BRIEF
From the records below, transcribe exactly the lines that begin at the line with "You are a computer-use agent. Screen dimensions: 1280x720" and end at the line with "Task: Click the 6月 date marker on axis", both included.
————————
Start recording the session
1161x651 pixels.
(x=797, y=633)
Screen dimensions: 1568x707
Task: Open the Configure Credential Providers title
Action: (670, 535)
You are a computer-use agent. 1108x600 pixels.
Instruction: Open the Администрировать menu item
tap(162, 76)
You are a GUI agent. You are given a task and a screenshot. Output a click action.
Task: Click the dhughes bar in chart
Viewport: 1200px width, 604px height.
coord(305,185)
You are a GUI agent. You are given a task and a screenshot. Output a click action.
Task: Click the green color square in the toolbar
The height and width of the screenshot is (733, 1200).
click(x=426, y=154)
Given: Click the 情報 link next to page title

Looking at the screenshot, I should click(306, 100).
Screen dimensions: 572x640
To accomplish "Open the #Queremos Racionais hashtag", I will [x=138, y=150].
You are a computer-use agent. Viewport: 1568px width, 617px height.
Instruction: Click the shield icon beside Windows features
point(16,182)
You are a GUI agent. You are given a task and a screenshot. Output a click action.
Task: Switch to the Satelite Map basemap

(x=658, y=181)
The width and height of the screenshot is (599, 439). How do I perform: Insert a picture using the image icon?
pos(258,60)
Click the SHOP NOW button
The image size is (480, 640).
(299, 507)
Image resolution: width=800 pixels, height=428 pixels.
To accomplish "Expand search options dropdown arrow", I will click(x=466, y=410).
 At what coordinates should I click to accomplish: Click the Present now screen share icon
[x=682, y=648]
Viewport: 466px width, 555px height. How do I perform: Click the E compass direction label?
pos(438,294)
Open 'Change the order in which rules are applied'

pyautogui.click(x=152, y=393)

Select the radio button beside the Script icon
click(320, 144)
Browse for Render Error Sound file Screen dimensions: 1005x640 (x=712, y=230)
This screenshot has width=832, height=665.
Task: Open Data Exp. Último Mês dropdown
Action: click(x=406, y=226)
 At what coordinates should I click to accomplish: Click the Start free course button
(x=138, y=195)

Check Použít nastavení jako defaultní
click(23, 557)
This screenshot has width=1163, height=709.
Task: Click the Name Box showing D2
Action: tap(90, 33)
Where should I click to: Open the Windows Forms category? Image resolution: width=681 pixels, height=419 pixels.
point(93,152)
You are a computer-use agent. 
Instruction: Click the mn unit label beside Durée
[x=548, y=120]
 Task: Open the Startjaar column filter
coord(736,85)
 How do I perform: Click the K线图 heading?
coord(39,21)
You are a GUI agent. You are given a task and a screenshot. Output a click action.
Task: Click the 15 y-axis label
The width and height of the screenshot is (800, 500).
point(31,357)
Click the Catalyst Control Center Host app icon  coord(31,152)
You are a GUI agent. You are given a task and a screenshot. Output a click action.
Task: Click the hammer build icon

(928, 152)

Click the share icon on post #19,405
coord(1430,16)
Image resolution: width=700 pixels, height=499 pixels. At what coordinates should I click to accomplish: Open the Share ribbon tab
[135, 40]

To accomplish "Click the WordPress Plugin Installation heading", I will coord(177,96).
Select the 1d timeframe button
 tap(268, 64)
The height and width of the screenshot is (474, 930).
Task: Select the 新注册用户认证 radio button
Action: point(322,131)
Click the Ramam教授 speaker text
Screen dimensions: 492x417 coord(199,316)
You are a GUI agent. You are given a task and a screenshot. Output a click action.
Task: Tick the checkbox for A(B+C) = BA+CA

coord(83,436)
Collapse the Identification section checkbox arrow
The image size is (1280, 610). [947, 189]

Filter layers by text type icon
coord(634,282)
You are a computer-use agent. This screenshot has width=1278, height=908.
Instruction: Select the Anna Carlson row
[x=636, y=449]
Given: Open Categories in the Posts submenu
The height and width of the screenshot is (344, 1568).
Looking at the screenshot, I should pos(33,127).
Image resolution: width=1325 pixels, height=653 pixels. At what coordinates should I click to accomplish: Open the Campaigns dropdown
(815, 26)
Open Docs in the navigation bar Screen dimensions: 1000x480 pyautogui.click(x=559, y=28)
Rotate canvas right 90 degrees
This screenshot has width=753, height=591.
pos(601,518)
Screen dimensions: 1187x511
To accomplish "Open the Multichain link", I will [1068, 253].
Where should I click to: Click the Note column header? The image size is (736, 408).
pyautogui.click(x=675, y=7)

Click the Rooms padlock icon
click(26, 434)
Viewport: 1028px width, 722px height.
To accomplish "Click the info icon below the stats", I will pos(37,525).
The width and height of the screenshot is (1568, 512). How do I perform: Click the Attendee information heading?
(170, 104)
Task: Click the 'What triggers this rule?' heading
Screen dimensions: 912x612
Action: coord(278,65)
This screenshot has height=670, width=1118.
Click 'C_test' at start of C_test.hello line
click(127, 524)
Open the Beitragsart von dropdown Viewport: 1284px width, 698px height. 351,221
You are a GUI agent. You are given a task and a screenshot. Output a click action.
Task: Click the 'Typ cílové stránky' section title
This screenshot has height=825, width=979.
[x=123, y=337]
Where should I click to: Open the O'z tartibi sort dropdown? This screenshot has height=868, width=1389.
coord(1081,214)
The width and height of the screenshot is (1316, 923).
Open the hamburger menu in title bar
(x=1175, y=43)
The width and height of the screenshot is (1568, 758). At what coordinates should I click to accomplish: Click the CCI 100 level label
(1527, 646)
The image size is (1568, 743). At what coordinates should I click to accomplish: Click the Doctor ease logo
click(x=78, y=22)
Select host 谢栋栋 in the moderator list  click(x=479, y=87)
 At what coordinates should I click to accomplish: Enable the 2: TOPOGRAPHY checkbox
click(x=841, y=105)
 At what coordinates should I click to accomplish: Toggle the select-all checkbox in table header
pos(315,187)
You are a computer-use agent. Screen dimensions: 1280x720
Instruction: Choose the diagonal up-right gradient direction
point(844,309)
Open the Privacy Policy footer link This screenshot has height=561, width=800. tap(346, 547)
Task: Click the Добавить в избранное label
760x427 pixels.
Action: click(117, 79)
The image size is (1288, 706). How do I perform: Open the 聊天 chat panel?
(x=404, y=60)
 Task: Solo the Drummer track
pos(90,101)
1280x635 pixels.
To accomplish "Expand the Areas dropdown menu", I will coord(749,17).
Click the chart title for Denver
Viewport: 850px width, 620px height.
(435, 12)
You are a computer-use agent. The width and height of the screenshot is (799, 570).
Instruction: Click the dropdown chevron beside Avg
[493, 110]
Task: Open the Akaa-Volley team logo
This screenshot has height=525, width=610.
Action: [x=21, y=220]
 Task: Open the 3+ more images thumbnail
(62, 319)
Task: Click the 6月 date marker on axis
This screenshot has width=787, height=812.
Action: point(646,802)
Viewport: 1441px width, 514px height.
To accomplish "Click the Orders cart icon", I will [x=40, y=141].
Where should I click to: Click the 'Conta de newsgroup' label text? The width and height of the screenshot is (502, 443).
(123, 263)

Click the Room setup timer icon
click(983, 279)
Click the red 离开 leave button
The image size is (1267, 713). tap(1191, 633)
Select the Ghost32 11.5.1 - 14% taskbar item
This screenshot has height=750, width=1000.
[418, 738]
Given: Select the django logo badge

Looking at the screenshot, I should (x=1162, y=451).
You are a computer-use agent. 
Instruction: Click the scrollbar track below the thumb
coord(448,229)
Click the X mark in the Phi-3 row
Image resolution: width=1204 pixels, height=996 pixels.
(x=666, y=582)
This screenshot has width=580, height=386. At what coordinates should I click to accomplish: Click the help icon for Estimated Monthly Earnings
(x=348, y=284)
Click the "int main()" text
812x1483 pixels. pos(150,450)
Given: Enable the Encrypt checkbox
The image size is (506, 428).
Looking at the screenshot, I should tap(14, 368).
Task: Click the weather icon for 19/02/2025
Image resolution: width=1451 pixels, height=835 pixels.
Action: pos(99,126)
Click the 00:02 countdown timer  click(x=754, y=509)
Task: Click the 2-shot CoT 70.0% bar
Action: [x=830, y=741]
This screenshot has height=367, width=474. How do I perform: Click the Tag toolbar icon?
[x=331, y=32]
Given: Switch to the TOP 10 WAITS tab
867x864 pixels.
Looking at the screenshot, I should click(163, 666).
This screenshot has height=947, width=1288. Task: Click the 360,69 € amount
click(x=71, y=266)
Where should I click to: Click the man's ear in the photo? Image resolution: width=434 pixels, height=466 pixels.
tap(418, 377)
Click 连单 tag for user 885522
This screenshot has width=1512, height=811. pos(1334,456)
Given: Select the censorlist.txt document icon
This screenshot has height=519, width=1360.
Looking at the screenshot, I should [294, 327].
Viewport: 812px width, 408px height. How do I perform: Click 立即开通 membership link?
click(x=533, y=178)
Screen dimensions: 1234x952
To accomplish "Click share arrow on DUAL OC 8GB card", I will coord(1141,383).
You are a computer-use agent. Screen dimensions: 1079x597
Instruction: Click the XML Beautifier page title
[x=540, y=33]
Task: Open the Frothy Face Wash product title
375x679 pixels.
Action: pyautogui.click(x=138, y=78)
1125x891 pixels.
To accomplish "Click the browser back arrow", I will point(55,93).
————————
RESULT
You are a computer-use agent. Screen dimensions: 1280x720
Instruction: Choose the diagonal up-right gradient direction
point(844,309)
Open the Privacy Policy footer link This screenshot has height=561, width=800. tap(346, 547)
Task: Click the Добавить в избранное label
760x427 pixels.
Action: click(117, 79)
The image size is (1288, 706). How do I perform: Open the 聊天 chat panel?
(x=404, y=60)
 Task: Solo the Drummer track
pos(90,101)
1280x635 pixels.
To accomplish "Expand the Areas dropdown menu", I will coord(749,17).
Click the chart title for Denver
Viewport: 850px width, 620px height.
(435, 12)
You are a computer-use agent. The width and height of the screenshot is (799, 570).
Instruction: Click the dropdown chevron beside Avg
[493, 110]
Task: Open the Akaa-Volley team logo
This screenshot has height=525, width=610.
Action: [x=21, y=220]
 Task: Open the 3+ more images thumbnail
(62, 319)
Task: Click the 6月 date marker on axis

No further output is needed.